U.S. National Security Adviser General H.R. McMaster told reporters at a White House briefing Tuesday that “No Israeli leader” will join President Donald Trump when he visits the Western Wall next week, and the president will deliver his planned speech at the Israel Museum in Jerusalem, not atop the windswept Judean Desert cliff top fortress of Masada, along the Dead Sea shore.
Israeli media reported the reason for the change of venue resulted from a military regulation that prohibits helicopters from landing atop Masada, due to the flying rocks and dust that become whipped about from the windy conditions created by the propellers as the aircraft lands and takes off. Such flying projectiles are dangerous to the ancient site, as well as to the propellers of the helicopter itself.
Israeli officials suggested the Trump helicopter land at the bottom of Masada, and then use the cable cars to ascend to the fortress, as did former President George W. Bush during his visit, but the Trump team rejected the proposal.
Perhaps the ancient story of Masada was too Jewish a symbol for the Trump travel planners? The Israel Museum houses some nice, safely neutral art zones.
Likewise, the Trump team has also informed Israeli officials that Prime Minister Benjamin Netanyahu will not be allowed to accompany President Trump on his visit next Wednesday to the Western Wall, which is expected to follow his visit to the Church of the Holy Sepulchre, and his meeting with Palestinian Authority leader Mahmoud Abbas, both in Bethlehem.
All three events fall on Jerusalem Day, the day Israel celebrates the reunification of its eternal capital, Jerusalem. President Trump may be bending over backwards to avoid the appearance of any bias towards Israel, let alone towards the reunification of Jerusalem under Israeli sovereignty in the face of widespread rancor from Arab allies over the issue.
“No Israeli leader will join President Trump to the Western Wall,” McMaster told reporters, where he said the president will “pray,” but then went on to emphasize that his visit to the site was just part of a much bigger picture.
“He’s going to the Western Wall mainly in connection with the theme to connect with three of the world’s great religions, and to advance … to pay homage at each of these religious sites that he’s visiting, but also to highlight the theme that we all have to be united against what are all the enemies of all people, and that we have to be joined together with an agenda of tolerance and moderation.“
Asked by a reporter whether the president considers the Western Wall to be part of Israel, McMaster chuckled and then neatly sidestepped the question.
“That sounds like a policy decision – and that’s the president’s intention … The President’s intention is to visit these religious sites to highlight the need for unity among three of the world’s great religions,” he said. “Unity in confronting a very grave threat to all civilizations, and unity in embracing an agenda of tolerance.”
The question referenced a rude remark made by an alleged “senior administration official” to members of Israel’s Prime Minister’s Office who were trying to coordinate the president’s itinerary for the time he will be in Israel.
The Israelis had forwarded the request for the prime minister to accompany the president at the Western Wall, and the reply was a rude rejection.

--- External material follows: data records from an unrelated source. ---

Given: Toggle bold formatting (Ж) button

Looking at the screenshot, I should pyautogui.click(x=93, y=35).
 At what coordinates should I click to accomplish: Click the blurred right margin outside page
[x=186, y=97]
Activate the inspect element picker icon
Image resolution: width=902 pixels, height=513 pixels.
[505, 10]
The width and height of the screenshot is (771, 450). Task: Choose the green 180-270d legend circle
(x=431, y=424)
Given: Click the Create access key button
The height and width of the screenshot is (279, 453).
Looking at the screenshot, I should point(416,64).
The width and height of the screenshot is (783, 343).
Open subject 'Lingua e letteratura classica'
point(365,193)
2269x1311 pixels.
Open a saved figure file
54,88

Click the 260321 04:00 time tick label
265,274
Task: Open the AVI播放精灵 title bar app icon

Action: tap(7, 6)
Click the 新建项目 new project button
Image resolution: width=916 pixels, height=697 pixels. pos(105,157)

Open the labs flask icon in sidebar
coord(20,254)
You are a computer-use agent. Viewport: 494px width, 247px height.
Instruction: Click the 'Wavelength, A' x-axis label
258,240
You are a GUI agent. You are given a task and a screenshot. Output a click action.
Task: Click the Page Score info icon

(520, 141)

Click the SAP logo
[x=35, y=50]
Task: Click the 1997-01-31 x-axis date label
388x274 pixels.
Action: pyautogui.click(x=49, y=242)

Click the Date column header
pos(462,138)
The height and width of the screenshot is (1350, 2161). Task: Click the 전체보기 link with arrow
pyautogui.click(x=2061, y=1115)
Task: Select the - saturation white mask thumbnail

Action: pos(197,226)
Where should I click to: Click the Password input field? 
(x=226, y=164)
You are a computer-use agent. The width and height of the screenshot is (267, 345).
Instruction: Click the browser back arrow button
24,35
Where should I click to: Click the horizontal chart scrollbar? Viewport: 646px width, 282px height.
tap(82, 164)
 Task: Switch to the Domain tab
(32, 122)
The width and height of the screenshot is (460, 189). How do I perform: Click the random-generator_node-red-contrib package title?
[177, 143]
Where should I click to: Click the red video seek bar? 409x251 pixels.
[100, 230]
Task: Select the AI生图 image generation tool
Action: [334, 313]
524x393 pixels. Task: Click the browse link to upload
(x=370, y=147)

The Israelis then asked for an Israeli photographer to document the president’s visit to the site, a routine matter, only to be told “What business is it of yours? It’s not in your territory – it’s part of the West Bank.”
Israeli media later reported the statement was made by diplomats from the American Consulate in Jerusalem; there have since been unconfirmed reports that at least one of the two staff members involved in the incident may lose his job.
Moreover, within hours after the remarks were reported, a spokesperson for the White House told JewishPress.com, “That is not the position of this administration.”
Nevertheless, it is clear there is some jockeying going on behind the scenes with changes still being made to the president’s itinerary in Israel as his aides struggle to portray him as neutral in this hottest of all hotbeds, the heartbeat of the Middle East.
President Trump arrives in Israel after visiting Riyadh, where he will have already delivered a speech on Islam. He proceeds to Rome to visit Pope Francis at the Vatican following his visit in Israel, and winds up his first presidential overseas trip with a stop in Brussels for a NATO meeting and one in Sicily for the G-7 conference.